• [Work to complete] From the listing below, pull out every line where the string "value" appears.
________________________
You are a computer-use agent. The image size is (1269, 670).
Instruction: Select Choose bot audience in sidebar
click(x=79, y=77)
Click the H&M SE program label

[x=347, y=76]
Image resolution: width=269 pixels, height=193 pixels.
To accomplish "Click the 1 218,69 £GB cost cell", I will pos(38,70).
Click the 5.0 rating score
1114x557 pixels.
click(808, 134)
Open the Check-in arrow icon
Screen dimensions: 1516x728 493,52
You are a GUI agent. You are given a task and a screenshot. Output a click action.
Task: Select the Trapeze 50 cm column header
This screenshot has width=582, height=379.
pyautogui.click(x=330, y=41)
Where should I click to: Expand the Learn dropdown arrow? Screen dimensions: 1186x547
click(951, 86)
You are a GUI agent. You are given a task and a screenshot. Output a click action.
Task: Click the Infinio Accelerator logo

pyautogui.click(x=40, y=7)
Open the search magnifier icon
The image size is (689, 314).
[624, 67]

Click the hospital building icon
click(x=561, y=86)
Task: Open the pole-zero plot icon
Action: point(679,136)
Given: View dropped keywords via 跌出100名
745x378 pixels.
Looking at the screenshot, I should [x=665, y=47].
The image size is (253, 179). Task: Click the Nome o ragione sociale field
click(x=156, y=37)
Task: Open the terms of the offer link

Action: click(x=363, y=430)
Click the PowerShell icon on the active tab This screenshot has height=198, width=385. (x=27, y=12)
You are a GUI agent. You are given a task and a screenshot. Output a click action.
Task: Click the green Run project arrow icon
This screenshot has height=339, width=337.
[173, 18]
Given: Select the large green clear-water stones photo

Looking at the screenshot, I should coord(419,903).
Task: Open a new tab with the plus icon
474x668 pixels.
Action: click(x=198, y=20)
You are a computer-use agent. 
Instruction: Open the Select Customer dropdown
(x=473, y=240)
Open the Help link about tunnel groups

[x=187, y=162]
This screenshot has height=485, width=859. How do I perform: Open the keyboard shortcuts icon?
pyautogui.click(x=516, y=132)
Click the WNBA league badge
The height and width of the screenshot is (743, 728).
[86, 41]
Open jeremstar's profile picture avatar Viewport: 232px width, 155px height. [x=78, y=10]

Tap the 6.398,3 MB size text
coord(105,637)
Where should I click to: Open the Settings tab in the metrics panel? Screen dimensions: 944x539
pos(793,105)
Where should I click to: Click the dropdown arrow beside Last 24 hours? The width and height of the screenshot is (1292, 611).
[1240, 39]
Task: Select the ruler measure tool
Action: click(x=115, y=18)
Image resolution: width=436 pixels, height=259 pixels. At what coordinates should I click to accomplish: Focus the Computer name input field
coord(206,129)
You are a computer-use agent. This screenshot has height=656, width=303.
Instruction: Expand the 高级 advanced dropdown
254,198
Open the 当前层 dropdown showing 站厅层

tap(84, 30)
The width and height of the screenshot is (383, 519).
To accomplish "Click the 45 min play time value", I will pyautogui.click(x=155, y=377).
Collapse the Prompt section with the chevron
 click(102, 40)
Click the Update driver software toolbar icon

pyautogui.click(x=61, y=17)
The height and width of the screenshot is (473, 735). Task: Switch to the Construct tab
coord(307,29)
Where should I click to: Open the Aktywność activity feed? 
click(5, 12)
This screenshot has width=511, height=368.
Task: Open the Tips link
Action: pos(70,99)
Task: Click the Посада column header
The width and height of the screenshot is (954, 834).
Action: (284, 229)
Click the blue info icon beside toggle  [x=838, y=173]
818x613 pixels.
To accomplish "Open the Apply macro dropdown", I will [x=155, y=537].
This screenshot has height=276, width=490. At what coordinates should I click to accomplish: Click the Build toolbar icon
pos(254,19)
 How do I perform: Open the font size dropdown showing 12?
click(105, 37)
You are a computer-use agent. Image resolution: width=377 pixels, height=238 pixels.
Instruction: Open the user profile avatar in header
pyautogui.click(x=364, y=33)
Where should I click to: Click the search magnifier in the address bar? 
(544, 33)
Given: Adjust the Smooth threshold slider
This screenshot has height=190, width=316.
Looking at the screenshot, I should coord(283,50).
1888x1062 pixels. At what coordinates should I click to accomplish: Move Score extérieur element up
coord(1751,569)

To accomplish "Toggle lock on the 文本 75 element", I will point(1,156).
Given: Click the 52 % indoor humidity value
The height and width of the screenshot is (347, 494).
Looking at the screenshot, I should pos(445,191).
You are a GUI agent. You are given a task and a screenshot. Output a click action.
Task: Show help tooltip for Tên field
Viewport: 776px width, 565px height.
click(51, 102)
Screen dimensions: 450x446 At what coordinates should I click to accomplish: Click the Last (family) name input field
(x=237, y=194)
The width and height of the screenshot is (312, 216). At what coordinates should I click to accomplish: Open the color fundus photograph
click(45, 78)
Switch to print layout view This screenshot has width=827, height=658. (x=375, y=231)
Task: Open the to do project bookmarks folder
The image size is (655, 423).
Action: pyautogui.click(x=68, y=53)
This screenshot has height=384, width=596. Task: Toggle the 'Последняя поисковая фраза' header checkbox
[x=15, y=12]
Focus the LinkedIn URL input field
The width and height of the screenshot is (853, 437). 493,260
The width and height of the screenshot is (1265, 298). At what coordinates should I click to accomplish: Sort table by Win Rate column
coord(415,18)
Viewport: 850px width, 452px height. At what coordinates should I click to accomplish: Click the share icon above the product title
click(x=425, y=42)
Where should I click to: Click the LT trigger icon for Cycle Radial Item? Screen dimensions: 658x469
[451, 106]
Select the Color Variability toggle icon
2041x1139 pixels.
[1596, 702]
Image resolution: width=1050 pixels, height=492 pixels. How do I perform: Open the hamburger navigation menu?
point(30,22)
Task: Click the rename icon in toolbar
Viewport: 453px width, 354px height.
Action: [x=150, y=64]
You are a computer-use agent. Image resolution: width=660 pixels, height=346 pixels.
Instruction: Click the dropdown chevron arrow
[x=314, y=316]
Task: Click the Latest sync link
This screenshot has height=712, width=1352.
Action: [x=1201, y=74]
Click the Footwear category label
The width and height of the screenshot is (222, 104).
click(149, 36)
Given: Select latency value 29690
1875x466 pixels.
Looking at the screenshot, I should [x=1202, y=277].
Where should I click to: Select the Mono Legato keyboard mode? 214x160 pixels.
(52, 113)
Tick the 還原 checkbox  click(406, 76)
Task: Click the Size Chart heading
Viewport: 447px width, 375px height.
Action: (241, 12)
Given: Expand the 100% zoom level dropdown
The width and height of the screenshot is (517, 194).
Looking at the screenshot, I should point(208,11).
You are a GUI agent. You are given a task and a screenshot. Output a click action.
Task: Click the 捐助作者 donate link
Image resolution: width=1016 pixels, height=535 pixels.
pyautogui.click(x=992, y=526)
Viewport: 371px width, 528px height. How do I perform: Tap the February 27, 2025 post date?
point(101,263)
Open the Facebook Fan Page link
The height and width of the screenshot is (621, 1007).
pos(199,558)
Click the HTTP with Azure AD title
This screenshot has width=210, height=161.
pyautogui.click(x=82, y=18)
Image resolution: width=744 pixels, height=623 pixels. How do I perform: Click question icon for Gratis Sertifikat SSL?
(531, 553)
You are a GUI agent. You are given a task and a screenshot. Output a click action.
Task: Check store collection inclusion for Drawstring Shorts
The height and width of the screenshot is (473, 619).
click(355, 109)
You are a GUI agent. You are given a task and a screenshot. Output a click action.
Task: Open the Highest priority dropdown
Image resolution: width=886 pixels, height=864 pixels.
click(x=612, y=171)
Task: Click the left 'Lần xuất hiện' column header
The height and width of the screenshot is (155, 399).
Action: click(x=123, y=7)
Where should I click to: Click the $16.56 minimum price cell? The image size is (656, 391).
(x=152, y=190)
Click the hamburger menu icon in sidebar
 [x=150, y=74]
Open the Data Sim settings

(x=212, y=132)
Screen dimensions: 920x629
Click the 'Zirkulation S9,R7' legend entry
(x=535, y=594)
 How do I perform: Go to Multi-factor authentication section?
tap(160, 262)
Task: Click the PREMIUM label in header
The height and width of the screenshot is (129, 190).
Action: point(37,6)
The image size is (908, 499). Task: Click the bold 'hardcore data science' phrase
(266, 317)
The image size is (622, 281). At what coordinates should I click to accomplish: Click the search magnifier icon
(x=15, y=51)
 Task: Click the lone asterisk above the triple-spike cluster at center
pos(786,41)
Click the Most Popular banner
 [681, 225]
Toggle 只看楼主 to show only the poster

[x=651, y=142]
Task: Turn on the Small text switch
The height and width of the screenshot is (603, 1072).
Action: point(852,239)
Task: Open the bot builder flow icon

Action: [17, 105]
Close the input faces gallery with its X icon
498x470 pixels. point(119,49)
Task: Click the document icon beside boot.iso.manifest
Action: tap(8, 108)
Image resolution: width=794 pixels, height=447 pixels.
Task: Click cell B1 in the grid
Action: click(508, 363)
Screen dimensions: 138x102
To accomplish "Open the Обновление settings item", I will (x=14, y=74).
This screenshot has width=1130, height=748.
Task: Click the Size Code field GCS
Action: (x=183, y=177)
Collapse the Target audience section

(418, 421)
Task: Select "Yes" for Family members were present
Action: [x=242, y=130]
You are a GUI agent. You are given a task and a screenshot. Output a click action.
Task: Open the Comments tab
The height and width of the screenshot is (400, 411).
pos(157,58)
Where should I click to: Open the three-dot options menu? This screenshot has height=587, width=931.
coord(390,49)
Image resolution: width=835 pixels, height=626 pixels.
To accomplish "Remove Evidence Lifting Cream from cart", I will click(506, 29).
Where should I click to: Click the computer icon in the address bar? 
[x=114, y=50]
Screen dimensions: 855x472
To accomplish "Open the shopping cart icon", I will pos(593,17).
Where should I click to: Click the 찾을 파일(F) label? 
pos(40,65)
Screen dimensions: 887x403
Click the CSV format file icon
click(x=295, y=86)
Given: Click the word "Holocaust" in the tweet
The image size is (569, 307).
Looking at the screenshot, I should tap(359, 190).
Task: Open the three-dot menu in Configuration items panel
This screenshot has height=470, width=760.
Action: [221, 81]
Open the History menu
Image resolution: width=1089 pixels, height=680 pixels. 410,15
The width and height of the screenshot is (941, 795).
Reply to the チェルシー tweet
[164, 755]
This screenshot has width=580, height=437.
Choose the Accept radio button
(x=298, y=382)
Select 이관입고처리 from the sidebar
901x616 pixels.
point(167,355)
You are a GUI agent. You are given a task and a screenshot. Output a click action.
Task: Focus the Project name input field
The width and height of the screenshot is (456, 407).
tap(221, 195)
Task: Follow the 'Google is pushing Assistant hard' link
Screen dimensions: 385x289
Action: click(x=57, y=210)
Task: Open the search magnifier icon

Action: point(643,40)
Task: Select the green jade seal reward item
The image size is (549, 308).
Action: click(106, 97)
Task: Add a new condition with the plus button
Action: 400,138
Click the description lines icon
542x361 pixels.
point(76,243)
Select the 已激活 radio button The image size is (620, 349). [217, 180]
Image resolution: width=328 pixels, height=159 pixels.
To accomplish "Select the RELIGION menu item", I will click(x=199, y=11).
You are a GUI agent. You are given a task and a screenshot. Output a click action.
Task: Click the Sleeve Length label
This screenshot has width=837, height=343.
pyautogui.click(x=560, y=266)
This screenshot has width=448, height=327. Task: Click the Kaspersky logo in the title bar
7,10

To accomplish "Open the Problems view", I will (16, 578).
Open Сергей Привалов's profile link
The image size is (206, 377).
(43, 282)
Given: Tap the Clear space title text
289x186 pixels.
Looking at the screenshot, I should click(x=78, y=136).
________________________
• [Your response]
To accomplish "Click the 45 min play time value", I will pyautogui.click(x=155, y=377).
Given: Click the 52 % indoor humidity value
Given: Select latency value 29690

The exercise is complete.